Shaw’s ear for the patois of the place is very sharp. The conversational malapropisms, the Spanglishy English, and the broken Spanish all capture the hot tangle of life and culture in border-town America. At its best, the hard-boiled writing in Dove Season is bawdy and wise-cracking, and reminds me a bit of the late, great James Crumley. Jimmy, too, is Shaw’s version of one of Crumley’s weak-willed and good-hearted heroes, with the requisite fondness for booze and women. This is a great compliment indeed. Crumley, who portrayed the hard edges of the West, had a genius for the poetics of violence. Shaw isn’t at that level, but he’s distinctive, and he’s brought this place to life, made it his own. The novel’s greatest weakness is its pacing. When Yolanda turns up dead in Jimmy’s own cistern, the narrative takes off like a rocket, but this doesn’t happen until two hundred pages in, which is a problem, given the teeth-grittingly corny humor and sentiment that guides the first half. But it’s a relatively minor complaint. There’s something here, and if Shaw retooled the book a bit, Dove Season would be a humdinger of a crime novel, and given the author’s affinity for the place, it could even spawn a series."

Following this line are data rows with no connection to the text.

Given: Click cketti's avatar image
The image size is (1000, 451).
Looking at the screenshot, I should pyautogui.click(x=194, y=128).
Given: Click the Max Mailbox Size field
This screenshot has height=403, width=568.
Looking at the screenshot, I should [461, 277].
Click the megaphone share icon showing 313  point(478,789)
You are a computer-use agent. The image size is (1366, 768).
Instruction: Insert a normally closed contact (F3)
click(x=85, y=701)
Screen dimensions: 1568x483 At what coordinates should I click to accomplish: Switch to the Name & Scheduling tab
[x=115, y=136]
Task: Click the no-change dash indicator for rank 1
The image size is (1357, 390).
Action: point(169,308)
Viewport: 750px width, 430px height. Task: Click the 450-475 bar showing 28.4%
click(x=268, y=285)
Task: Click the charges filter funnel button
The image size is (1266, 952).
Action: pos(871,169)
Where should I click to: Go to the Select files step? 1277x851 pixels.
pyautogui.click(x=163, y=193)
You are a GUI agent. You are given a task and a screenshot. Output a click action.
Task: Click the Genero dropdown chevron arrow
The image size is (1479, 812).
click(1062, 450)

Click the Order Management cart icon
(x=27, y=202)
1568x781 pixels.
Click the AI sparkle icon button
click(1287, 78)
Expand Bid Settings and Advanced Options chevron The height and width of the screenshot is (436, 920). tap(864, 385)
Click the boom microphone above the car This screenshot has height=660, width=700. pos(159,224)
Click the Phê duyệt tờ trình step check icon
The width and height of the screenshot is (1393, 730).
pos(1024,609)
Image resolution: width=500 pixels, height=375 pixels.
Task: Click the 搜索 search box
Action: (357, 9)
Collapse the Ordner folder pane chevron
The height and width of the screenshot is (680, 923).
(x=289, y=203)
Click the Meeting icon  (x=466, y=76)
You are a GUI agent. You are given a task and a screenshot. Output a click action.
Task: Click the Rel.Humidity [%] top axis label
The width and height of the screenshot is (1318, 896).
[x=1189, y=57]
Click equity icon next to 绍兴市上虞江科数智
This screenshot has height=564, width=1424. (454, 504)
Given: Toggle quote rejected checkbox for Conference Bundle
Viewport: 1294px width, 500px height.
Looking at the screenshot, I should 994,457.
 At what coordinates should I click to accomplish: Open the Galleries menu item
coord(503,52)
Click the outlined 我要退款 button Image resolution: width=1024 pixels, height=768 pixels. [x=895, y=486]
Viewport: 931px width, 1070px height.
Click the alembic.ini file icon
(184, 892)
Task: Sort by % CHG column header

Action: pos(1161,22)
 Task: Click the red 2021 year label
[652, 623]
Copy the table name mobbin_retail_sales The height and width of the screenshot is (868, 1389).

|See all of Molly Stern's reviews|
"Dove Season by Johnny Shaw is the story of Jimmy Veeder, an aimless young man who returns to the small California farming community where he was raised to see his dying father, Jack. When Jimmy agrees to grant Jack’s unusual last wish, he finds himself wrapped up in a world of trouble involving late-night border crossings, corrupt Mexicali police, and a dead prostitute. Jimmy’s partner in his subsequent alcohol-fueled adventures is his best friend from childhood, a devoutly loyal bad-ass named Bobby, who is involved in an unlikely relationship with the local sheriff. Throw in a teenage romance that ended too soon, a homicidal bodyguard, and a power-hungry crime lord and you have the predictable amount of blood and macho posturing, if not an enormous amount of character development or plot surprises. Though the story feels at times more suited to a buddy film than a novel and will probably appeal less to women than to men, the unlikely titled Dove Season is a well-paced adventure with sharp dialogue and more than enough action to satisfy most readers."